🤖 AI Summary
This work investigates whether large language models (LLMs) possess the cross-domain semantic structural mapping capability essential for analogical reasoning—i.e., recognizing and transferring abstract relational patterns, rather than merely reproducing surface-level associations observed during training.
Method: We introduce the first multi-dimensional analogy benchmark featuring semantically rich symbols (non-abstract tokens), enabling cross-modal transfer from natural language word tokens to non-linguistic domains.

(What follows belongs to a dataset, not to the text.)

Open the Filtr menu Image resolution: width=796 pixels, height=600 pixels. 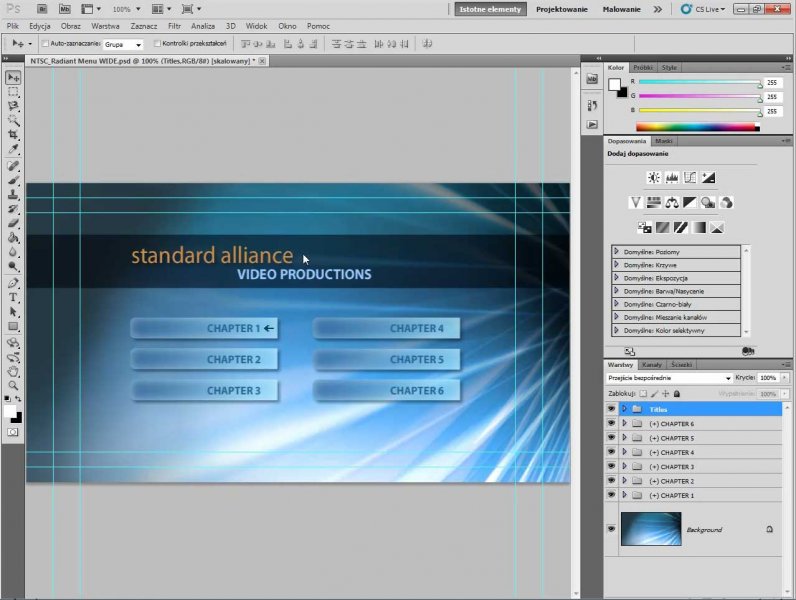(174, 26)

The benchmark integrates human behavioral experiments with zero-shot and few-shot evaluations of state-of-the-art LLMs (e.g., GPT, Claude).

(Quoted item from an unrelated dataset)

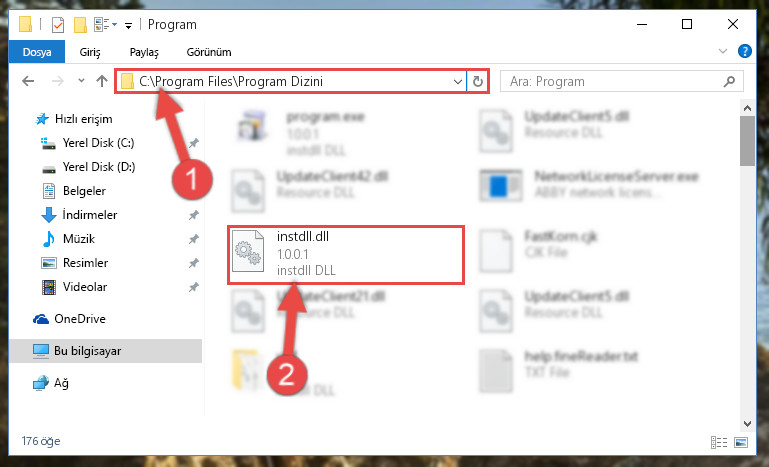Viewport: 769px width, 467px height.
Task: Switch to details view in status bar
Action: tap(719, 442)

Contribution/Results: LLMs achieve human-level performance on most structural mapping tasks but exhibit significant degradation under semantic interference and high relational abstraction—revealing a fundamental gap in their emulation of core human analogical cognition. This study provides the first systematic characterization of LLMs’ robustness boundaries for analogical reasoning in realistic semantic contexts.
📝 Abstract
Analogical reasoning is considered core to human learning and cognition. Recent studies have compared the analogical reasoning abilities of human subjects and Large Language Models (LLMs) on abstract symbol manipulation tasks, such as letter string analogies. However, these studies largely neglect analogical reasoning over semantically meaningful symbols, such as natural language words. This ability to draw analogies that link language to non-linguistic domains, which we term semantic structure-mapping, is thought to play a crucial role in language acquisition and broader cognitive development. We test human subjects and LLMs on analogical reasoning tasks that require the transfer of semantic structure and content from one domain to another. Advanced LLMs match human performance across many task variations. However, humans and LLMs respond differently to certain task variations and semantic distractors. Overall, our data suggest that LLMs are approaching human-level performance on these important cognitive tasks, but are not yet entirely human like.